TASK PROMPT → Convert the following data into a numbered list, one entry per line, omitting all blank lines.

DATA SECTION →
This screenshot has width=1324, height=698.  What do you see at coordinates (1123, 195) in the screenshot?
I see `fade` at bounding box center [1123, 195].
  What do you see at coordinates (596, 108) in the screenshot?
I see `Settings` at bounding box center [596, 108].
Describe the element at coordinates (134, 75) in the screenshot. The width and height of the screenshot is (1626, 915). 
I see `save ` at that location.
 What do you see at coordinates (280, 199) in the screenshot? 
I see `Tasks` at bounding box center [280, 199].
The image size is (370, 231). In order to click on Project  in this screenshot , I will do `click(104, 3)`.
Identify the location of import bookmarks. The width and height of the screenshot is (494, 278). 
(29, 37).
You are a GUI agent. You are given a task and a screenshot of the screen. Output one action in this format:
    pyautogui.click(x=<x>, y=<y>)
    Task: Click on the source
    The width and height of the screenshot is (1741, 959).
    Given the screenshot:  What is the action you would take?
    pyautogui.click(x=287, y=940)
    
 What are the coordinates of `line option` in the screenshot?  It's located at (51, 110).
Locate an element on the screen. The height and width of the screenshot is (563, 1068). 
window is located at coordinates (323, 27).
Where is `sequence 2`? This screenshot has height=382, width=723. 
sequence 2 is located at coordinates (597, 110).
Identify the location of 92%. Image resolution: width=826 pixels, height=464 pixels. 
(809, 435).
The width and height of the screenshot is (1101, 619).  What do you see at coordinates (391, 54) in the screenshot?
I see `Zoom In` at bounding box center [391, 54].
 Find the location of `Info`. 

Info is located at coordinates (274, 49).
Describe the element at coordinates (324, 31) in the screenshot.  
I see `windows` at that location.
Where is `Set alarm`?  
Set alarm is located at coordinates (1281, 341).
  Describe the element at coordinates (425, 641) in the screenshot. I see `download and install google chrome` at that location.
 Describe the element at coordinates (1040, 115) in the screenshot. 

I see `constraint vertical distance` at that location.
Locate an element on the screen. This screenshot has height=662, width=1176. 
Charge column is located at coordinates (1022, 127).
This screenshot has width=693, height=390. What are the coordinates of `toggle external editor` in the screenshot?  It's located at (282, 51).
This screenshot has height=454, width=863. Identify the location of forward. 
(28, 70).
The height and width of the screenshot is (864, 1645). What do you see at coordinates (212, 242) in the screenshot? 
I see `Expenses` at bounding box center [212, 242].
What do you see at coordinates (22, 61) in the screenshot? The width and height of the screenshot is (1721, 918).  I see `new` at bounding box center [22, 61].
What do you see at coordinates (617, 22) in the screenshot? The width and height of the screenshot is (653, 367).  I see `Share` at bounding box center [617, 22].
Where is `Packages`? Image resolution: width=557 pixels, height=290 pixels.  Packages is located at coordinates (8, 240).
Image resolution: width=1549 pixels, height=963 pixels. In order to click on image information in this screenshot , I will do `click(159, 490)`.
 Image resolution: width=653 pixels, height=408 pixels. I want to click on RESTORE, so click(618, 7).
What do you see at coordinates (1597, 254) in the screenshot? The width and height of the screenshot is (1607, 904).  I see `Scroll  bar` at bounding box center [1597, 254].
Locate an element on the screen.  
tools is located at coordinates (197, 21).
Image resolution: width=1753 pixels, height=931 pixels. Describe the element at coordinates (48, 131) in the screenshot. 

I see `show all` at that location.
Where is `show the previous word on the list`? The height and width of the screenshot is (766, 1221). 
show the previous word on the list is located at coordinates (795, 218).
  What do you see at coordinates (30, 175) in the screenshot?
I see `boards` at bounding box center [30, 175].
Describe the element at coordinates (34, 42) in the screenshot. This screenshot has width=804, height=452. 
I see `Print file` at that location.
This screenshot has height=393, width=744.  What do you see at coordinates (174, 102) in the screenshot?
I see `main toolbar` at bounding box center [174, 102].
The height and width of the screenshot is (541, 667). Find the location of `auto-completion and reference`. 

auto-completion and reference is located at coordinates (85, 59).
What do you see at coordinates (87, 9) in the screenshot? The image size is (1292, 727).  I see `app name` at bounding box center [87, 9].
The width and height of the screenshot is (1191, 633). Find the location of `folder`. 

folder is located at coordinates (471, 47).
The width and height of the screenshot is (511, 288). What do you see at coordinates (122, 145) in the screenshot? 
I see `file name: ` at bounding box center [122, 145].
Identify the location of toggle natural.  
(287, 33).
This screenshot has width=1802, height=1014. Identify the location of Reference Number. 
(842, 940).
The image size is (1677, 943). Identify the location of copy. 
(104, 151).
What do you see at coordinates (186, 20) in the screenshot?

ANSWER →
1. This screenshot has width=1324, height=698.  What do you see at coordinates (1123, 195) in the screenshot?
2. I see `fade` at bounding box center [1123, 195].
3.   What do you see at coordinates (596, 108) in the screenshot?
4. I see `Settings` at bounding box center [596, 108].
5. Describe the element at coordinates (134, 75) in the screenshot. The width and height of the screenshot is (1626, 915). 
6. I see `save ` at that location.
7.  What do you see at coordinates (280, 199) in the screenshot? 
8. I see `Tasks` at bounding box center [280, 199].
9. The image size is (370, 231). In order to click on Project  in this screenshot , I will do `click(104, 3)`.
10. Identify the location of import bookmarks. The width and height of the screenshot is (494, 278). 
11. (29, 37).
12. You are a GUI agent. You are given a task and a screenshot of the screen. Output one action in this format:
13.     pyautogui.click(x=<x>, y=<y>)
14.     Task: Click on the source
15.     The width and height of the screenshot is (1741, 959).
16.     Given the screenshot:  What is the action you would take?
17.     pyautogui.click(x=287, y=940)
18.  What are the coordinates of `line option` in the screenshot?  It's located at (51, 110).
19. Locate an element on the screen. The height and width of the screenshot is (563, 1068). 
20. window is located at coordinates (323, 27).
21. Where is `sequence 2`? This screenshot has height=382, width=723. 
22. sequence 2 is located at coordinates (597, 110).
23. Identify the location of 92%. Image resolution: width=826 pixels, height=464 pixels. 
24. (809, 435).
25. The width and height of the screenshot is (1101, 619).  What do you see at coordinates (391, 54) in the screenshot?
26. I see `Zoom In` at bounding box center [391, 54].
27.  Find the location of `Info`. 
28. Info is located at coordinates (274, 49).
29. Describe the element at coordinates (324, 31) in the screenshot.  
30. I see `windows` at that location.
31. Where is `Set alarm`?  
32. Set alarm is located at coordinates (1281, 341).
33.   Describe the element at coordinates (425, 641) in the screenshot. I see `download and install google chrome` at that location.
34.  Describe the element at coordinates (1040, 115) in the screenshot. 
35. I see `constraint vertical distance` at that location.
36. Locate an element on the screen. This screenshot has height=662, width=1176. 
37. Charge column is located at coordinates (1022, 127).
38. This screenshot has width=693, height=390. What are the coordinates of `toggle external editor` in the screenshot?  It's located at (282, 51).
39. This screenshot has height=454, width=863. Identify the location of forward. 
40. (28, 70).
41. The height and width of the screenshot is (864, 1645). What do you see at coordinates (212, 242) in the screenshot? 
42. I see `Expenses` at bounding box center [212, 242].
43. What do you see at coordinates (22, 61) in the screenshot? The width and height of the screenshot is (1721, 918).  I see `new` at bounding box center [22, 61].
44. What do you see at coordinates (617, 22) in the screenshot? The width and height of the screenshot is (653, 367).  I see `Share` at bounding box center [617, 22].
45. Where is `Packages`? Image resolution: width=557 pixels, height=290 pixels.  Packages is located at coordinates (8, 240).
46. Image resolution: width=1549 pixels, height=963 pixels. In order to click on image information in this screenshot , I will do `click(159, 490)`.
47.  Image resolution: width=653 pixels, height=408 pixels. I want to click on RESTORE, so click(618, 7).
48. What do you see at coordinates (1597, 254) in the screenshot? The width and height of the screenshot is (1607, 904).  I see `Scroll  bar` at bounding box center [1597, 254].
49. Locate an element on the screen.  
50. tools is located at coordinates (197, 21).
51. Image resolution: width=1753 pixels, height=931 pixels. Describe the element at coordinates (48, 131) in the screenshot. 
52. I see `show all` at that location.
53. Where is `show the previous word on the list`? The height and width of the screenshot is (766, 1221). 
54. show the previous word on the list is located at coordinates (795, 218).
55.   What do you see at coordinates (30, 175) in the screenshot?
56. I see `boards` at bounding box center [30, 175].
57. Describe the element at coordinates (34, 42) in the screenshot. This screenshot has width=804, height=452. 
58. I see `Print file` at that location.
59. This screenshot has height=393, width=744.  What do you see at coordinates (174, 102) in the screenshot?
60. I see `main toolbar` at bounding box center [174, 102].
61. The height and width of the screenshot is (541, 667). Find the location of `auto-completion and reference`. 
62. auto-completion and reference is located at coordinates (85, 59).
63. What do you see at coordinates (87, 9) in the screenshot? The image size is (1292, 727).  I see `app name` at bounding box center [87, 9].
64. The width and height of the screenshot is (1191, 633). Find the location of `folder`. 
65. folder is located at coordinates (471, 47).
66. The width and height of the screenshot is (511, 288). What do you see at coordinates (122, 145) in the screenshot? 
67. I see `file name: ` at bounding box center [122, 145].
68. Identify the location of toggle natural.  
69. (287, 33).
70. This screenshot has width=1802, height=1014. Identify the location of Reference Number. 
71. (842, 940).
72. The image size is (1677, 943). Identify the location of copy. 
73. (104, 151).
74. What do you see at coordinates (186, 20) in the screenshot?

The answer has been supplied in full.